At this point, Norway appear to have the most strikers in Europe, and it’s not unreasonable to consider where Haaland might end up on the all-time international goalscoring chart worldwide, never mind in relation to his compatriot
Haaland is currently averaging nearly a goal a game for his country, which will inevitably be difficult for the 23-year-old to maintain in his career. But it’s worth pointing out how impressive that is, even at this early stage. Again, excluding countries that have never qualified for the World Cup, only the aforementioned quartet of Juve, Riva, Puskas and Nielsen, along with Japan’s Kunishige Kamamoto, hold their country’s international goalscoring records and boast also rate 0.75 goals per game or more.
Even Cristiano Ronaldo, the most prolific international goalscorer of all time with 127 for Portugal, boasts ‘just’ 0.63 goals per game, a lower rate than the likes of Romelu Lukaku (Belgium), Kane and Aleksandar Mitrovic (Serbia), who owes his early days as a winger instead of a central striker.
Considering how many hat-tricks Haaland has scored for Manchester City, it’s not beyond the realms of possibility that he can score six goals this international break to draw level with Juve, especially if Norway’s first match is a home friendly against the Faroe Islands today ( Thursday), before a European Championship qualifier against Scotland in Glasgow on Sunday.

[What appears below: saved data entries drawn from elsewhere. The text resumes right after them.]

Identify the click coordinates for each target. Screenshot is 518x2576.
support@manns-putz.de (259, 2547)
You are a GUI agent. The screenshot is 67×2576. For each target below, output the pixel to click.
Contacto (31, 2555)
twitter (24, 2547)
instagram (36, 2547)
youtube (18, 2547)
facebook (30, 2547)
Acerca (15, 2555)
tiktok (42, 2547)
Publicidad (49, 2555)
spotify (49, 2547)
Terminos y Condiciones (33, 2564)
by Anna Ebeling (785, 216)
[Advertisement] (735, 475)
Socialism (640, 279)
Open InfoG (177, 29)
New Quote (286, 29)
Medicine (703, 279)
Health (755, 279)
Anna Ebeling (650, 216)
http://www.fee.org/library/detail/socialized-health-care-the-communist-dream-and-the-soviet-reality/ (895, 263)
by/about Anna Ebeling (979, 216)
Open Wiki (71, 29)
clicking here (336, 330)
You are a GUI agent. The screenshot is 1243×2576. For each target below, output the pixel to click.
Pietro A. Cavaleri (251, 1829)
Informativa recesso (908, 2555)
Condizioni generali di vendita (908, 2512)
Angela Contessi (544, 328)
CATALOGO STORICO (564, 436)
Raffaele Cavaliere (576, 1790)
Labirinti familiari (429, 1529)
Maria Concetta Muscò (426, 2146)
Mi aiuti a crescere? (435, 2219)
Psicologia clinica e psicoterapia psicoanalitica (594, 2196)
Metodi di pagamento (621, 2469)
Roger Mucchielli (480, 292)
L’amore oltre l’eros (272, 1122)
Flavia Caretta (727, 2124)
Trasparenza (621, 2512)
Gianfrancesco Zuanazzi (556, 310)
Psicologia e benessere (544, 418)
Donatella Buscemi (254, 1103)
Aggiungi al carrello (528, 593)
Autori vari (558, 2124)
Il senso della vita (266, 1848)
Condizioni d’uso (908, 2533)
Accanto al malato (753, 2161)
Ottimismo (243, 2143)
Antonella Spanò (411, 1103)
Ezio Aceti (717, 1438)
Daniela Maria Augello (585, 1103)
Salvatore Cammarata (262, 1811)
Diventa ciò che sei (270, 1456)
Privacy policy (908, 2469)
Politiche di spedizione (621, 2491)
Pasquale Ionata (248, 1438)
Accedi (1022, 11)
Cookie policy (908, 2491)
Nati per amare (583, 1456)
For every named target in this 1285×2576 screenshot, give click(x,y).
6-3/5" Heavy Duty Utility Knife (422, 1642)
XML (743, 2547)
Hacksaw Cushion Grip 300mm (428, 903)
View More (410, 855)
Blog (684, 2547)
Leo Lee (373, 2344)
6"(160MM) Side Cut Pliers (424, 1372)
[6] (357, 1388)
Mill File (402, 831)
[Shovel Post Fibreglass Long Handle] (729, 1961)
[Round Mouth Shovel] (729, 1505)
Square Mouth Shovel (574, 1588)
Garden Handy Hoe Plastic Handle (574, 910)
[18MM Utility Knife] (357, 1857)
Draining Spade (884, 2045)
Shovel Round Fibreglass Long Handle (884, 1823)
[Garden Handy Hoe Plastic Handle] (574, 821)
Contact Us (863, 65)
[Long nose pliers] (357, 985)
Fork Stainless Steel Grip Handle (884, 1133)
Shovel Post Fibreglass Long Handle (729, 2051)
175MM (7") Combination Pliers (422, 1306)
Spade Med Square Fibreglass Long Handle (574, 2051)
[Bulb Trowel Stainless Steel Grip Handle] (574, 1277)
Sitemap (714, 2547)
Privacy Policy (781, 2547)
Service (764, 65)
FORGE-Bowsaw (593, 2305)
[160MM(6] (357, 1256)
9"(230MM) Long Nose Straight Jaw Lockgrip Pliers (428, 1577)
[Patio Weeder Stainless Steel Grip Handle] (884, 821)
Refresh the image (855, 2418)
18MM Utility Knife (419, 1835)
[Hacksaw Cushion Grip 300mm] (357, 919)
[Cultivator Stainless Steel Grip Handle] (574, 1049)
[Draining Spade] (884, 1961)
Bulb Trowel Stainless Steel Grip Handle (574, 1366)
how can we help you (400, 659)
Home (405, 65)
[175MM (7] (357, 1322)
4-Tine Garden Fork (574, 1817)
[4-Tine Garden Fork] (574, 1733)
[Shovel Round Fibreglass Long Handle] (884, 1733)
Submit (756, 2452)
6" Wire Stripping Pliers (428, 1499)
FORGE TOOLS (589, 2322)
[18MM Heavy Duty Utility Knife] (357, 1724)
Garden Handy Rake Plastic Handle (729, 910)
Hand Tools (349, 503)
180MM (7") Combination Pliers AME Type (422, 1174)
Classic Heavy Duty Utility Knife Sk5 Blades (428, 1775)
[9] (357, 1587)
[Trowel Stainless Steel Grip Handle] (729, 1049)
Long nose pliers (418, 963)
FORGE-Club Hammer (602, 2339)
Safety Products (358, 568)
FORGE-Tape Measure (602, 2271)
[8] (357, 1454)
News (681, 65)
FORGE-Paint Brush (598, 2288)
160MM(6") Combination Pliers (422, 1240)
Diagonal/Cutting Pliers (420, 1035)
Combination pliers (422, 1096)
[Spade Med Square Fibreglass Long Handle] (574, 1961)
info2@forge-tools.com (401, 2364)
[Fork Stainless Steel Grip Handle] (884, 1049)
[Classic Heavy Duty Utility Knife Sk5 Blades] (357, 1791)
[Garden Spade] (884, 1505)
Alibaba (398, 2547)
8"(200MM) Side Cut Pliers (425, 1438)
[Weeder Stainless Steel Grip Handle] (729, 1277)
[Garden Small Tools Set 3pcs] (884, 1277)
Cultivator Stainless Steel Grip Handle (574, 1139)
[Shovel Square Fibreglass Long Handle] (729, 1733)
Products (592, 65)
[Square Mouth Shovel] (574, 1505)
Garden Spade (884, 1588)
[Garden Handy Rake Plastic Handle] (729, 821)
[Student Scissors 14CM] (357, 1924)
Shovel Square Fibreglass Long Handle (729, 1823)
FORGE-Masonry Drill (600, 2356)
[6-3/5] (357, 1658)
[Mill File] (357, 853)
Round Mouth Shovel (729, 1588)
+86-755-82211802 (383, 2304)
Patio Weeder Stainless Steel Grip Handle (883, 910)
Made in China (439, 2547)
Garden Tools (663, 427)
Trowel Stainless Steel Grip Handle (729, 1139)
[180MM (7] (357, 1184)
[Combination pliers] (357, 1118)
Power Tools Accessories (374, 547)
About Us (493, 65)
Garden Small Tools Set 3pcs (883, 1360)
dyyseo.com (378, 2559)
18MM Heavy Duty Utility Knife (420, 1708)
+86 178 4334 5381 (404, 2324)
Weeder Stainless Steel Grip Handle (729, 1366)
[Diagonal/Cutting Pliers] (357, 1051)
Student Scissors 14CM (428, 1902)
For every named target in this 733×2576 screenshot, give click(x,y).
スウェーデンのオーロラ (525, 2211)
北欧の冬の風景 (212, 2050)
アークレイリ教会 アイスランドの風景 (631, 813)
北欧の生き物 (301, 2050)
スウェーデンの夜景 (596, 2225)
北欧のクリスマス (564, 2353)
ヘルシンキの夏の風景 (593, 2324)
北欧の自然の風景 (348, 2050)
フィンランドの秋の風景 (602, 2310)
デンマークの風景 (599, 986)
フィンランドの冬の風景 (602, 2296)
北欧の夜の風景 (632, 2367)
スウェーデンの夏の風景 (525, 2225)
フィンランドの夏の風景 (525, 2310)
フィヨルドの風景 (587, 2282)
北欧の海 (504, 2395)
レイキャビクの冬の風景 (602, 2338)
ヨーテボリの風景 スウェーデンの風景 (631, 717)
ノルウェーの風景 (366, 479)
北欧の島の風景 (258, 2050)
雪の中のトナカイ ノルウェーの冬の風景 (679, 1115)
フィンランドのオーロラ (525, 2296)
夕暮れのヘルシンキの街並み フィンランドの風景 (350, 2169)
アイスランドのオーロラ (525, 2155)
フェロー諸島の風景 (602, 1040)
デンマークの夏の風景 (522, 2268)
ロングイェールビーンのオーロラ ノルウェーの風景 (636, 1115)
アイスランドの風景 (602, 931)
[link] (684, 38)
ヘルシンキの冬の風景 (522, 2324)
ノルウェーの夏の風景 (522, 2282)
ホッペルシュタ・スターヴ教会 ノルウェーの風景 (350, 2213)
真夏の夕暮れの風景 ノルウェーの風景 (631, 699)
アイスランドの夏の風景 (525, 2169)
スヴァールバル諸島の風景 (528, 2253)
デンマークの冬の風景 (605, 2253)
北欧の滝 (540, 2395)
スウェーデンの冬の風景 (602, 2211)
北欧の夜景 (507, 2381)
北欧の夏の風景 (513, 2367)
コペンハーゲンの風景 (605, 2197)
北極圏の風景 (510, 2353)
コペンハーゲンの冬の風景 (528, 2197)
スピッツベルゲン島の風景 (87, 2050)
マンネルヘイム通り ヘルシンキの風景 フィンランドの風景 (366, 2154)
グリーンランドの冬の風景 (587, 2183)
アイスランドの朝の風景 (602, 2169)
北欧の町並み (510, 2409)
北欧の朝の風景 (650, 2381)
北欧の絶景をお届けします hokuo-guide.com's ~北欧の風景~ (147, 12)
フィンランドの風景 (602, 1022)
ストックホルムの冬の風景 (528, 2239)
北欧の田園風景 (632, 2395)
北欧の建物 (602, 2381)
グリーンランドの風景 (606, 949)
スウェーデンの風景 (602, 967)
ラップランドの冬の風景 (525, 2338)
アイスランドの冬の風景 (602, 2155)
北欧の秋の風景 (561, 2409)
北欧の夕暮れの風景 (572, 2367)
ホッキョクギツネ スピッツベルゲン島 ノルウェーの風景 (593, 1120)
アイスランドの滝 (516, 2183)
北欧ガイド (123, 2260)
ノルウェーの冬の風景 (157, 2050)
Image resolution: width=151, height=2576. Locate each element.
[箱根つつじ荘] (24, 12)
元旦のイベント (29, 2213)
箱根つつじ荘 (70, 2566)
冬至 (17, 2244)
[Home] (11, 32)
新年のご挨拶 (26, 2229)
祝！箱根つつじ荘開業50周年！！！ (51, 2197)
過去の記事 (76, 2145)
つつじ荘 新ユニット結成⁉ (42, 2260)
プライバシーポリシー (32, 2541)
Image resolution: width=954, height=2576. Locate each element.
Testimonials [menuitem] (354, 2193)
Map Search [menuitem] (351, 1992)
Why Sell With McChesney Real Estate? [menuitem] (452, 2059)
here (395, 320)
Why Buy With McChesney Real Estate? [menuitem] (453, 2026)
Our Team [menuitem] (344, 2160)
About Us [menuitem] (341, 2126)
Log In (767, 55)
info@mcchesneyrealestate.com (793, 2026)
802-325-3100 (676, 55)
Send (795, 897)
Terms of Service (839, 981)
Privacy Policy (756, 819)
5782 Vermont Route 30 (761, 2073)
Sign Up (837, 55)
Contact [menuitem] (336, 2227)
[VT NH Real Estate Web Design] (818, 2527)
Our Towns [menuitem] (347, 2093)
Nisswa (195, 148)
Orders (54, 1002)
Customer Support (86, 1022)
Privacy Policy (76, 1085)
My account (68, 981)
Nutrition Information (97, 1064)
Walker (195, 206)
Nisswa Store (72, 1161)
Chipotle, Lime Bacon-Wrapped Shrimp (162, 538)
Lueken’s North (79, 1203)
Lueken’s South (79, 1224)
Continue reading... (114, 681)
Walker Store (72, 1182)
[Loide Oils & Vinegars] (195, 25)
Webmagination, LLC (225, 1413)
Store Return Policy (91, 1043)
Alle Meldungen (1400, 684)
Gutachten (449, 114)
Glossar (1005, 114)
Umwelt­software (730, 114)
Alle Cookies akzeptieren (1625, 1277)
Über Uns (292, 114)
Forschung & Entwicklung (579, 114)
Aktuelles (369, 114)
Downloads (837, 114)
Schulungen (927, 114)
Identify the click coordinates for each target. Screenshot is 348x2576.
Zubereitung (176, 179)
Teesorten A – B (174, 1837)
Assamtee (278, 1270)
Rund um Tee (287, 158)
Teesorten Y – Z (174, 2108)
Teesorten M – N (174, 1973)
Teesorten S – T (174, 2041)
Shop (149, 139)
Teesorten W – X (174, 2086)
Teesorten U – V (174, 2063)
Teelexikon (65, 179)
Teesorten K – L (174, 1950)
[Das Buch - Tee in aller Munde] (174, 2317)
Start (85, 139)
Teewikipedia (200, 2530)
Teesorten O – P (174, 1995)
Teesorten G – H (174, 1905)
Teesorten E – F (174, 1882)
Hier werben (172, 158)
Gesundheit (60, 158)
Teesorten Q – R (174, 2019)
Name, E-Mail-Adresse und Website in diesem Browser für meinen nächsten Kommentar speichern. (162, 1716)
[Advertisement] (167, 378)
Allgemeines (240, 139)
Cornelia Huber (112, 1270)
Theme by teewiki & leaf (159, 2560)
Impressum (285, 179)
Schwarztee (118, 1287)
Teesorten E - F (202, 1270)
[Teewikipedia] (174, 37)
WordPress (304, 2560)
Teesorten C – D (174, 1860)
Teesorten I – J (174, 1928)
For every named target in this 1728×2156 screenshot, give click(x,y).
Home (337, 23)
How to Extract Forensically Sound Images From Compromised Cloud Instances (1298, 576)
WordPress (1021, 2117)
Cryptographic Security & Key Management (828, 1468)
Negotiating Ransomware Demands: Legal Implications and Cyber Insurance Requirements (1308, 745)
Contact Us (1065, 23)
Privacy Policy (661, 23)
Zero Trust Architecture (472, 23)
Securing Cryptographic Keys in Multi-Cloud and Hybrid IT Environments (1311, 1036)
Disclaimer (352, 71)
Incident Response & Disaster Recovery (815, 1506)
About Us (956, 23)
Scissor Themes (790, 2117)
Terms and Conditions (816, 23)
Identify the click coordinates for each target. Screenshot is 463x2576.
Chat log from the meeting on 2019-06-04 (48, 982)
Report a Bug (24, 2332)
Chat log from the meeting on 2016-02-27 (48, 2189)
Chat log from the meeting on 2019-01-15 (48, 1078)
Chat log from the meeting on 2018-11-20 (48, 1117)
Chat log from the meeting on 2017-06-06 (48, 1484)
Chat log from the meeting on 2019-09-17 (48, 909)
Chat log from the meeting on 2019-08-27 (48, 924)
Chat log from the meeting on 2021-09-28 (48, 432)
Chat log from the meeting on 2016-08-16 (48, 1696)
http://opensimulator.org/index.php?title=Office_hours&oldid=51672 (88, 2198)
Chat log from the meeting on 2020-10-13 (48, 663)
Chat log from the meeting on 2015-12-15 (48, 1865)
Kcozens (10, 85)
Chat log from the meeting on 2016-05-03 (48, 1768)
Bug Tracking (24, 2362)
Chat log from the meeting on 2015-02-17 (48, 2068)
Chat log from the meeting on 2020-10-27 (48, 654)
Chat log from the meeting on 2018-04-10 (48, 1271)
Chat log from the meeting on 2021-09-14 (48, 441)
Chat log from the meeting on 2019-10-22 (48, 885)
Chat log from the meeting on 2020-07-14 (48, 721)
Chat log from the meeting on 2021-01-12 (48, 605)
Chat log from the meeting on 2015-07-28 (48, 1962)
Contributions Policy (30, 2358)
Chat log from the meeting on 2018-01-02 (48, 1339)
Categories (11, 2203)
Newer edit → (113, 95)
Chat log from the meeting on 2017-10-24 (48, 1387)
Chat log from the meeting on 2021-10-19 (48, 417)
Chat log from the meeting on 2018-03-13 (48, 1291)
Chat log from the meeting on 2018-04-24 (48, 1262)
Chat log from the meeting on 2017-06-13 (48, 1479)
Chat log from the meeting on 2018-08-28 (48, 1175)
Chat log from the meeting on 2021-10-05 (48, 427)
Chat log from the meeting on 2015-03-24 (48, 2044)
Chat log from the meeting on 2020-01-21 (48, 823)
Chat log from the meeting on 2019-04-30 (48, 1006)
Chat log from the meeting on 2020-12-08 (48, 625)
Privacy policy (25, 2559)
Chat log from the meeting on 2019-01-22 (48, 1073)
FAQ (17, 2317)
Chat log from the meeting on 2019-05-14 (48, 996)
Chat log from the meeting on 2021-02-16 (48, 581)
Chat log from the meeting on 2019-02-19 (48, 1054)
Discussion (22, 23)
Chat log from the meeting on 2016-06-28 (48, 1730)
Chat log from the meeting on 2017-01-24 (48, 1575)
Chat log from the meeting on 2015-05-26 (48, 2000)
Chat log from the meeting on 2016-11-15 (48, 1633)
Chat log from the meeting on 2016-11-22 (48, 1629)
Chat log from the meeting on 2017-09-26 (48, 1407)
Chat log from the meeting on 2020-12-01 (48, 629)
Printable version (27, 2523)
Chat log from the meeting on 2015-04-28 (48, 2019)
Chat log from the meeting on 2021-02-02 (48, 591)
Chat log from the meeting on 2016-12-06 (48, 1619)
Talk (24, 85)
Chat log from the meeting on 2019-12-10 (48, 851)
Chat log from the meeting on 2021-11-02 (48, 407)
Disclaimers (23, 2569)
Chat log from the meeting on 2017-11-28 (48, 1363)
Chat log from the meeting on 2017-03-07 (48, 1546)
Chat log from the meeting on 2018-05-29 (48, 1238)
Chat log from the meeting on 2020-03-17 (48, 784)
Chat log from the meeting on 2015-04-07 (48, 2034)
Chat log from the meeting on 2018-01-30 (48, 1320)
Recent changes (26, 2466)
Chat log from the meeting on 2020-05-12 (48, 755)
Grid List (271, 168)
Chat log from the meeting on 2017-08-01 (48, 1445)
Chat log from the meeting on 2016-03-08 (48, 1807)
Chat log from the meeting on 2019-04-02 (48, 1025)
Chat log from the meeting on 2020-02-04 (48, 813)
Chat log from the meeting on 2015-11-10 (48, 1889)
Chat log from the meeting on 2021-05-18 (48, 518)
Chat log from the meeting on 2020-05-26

That said, the Faroe defense is less leaky than you might expect — only twice in their last 22 outings have they conceded more than three goals in a game.
The broader question is whether we will see Haaland in a major tournament.
Despite the presence of him and Arsenal captain Martin Odegaard, Norway failed to qualify directly from their Euro 2024 qualification group, with Spain and Scotland already taking the top two spots.
They are, at least, likely to qualify for the play-offs, and will therefore have two must-win games in March to ensure their first major appearance in the tournament since 2000 – the summer when Haaland was born . But there has been little in recent performances to suggest Norway will go through those play-offs.
Juve’s individual record is close to being surpassed, but captaining his team to a bronze medal at the Olympics may stand as his country’s greatest achievement for a long time.
Erling Haaland is amazing – so why hasn’t he made Manchester City better?